Exercise 1:
Translate this sentence from the blog post on work contribution into Spanish: "Medical specialists can also make a substantial contribution."
Exercise 2:
In the blog post on work contribution, how reliable does the author estimate the verbal history of prior medical problems to be?

Selected excerpt:

-- -- --

Discussing Work Contribution: Part 4

Blog - Discussing Work Contribution: Part 4

Dr Mary Wyatt | Published: July 28, 2015
First of all, policy makers need to get interested in this area. Taking the lead on this is a significant initiative, so I think it is up to the policy makers to map out a plan. They need to involve a number of subject matter experts, including research specialists and people with the capacity to translate research, and it would need to be collaborative.
Medical specialists can also make a substantial contribution. Organisations such as the Faculty of Occupational and Environmental Medicine possess the knowledge but not the funding ability. 
The Dutch have created a ‘one-pager’ on work contribution to back problems.  Whatever you think of the merits of the research they have used, they have been able to come up with an agreed list of activities which they consider contribute to back problems, and have agreed on the extent to which they contribute.
If Australia can get to some sort of shared agreement on which activities undertaken are likely to result certain health problems, then at least we have a reasonable starting point and a resource which everyone can access and use. This is bound to be better than an individual doctor’s beliefs based on his or her own experience, or a poor understanding of the research.
We also need to get a better handle on the history used to assess situations. In Blog Post 1, I talked about how the verbal history of prior medical problems is pretty unreliable. I’d estimate that it is about 50% reliable, varying according to the situation and health problem. We need to develop a way of accessing health records which also sympathetically addresses patient privacy and confidentiality.
We need to ask treating doctors about the earlier history as standard practice.  We also need to pay doctors for the time it takes to review earlier clinical records, or come to an understanding with the patient about reviewing their entire clinical notes.

-- -- --

Given data:
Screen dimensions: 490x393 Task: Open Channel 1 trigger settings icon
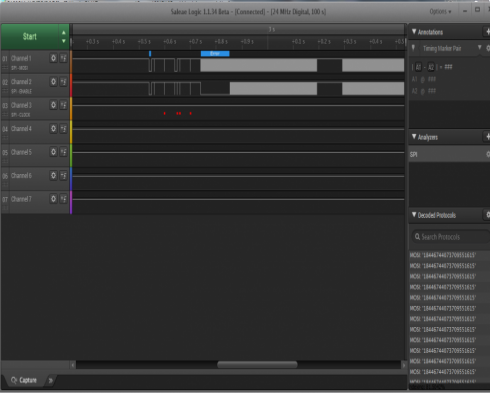(63, 58)
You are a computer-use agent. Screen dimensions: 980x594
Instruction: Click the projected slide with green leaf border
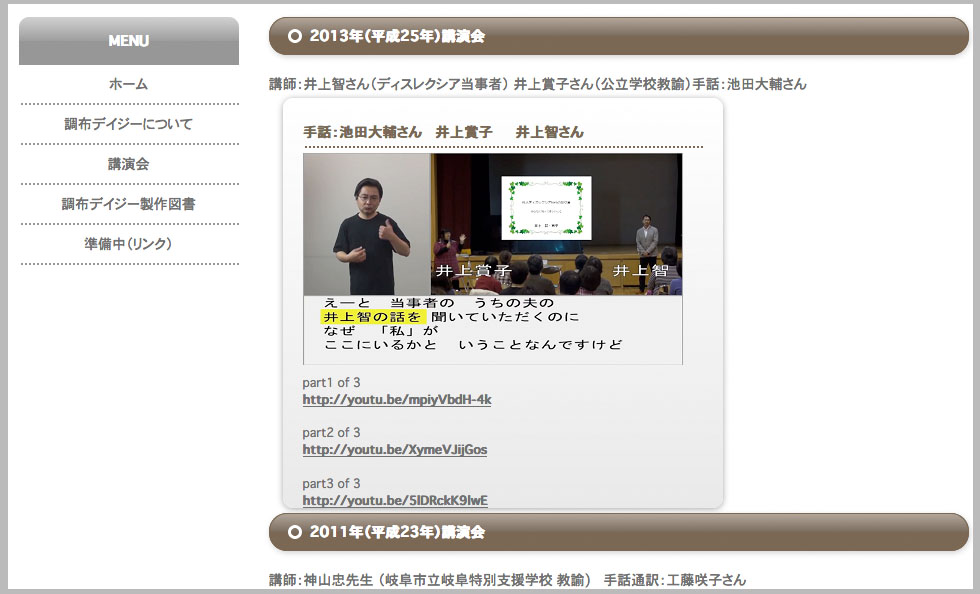coord(546,208)
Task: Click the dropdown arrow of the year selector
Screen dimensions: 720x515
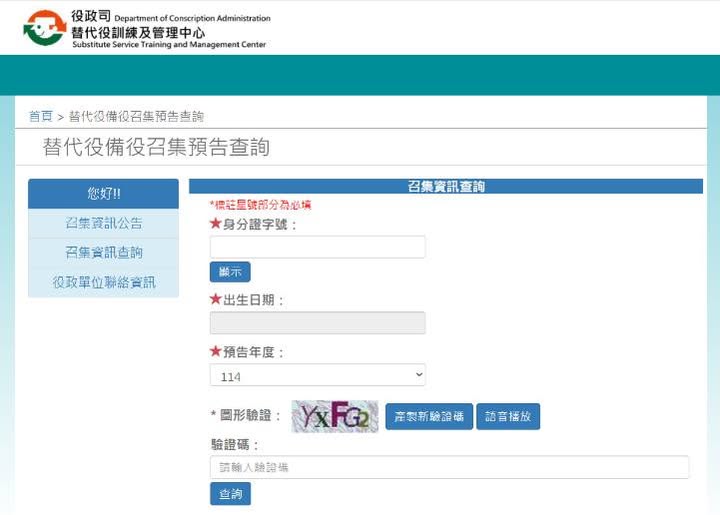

-- -- --

Written answer 1:
Los médicos especialistas también pueden hacer una contribución sustancial.

Written answer 2:
About 50% reliable, varying according to the situation and health problem.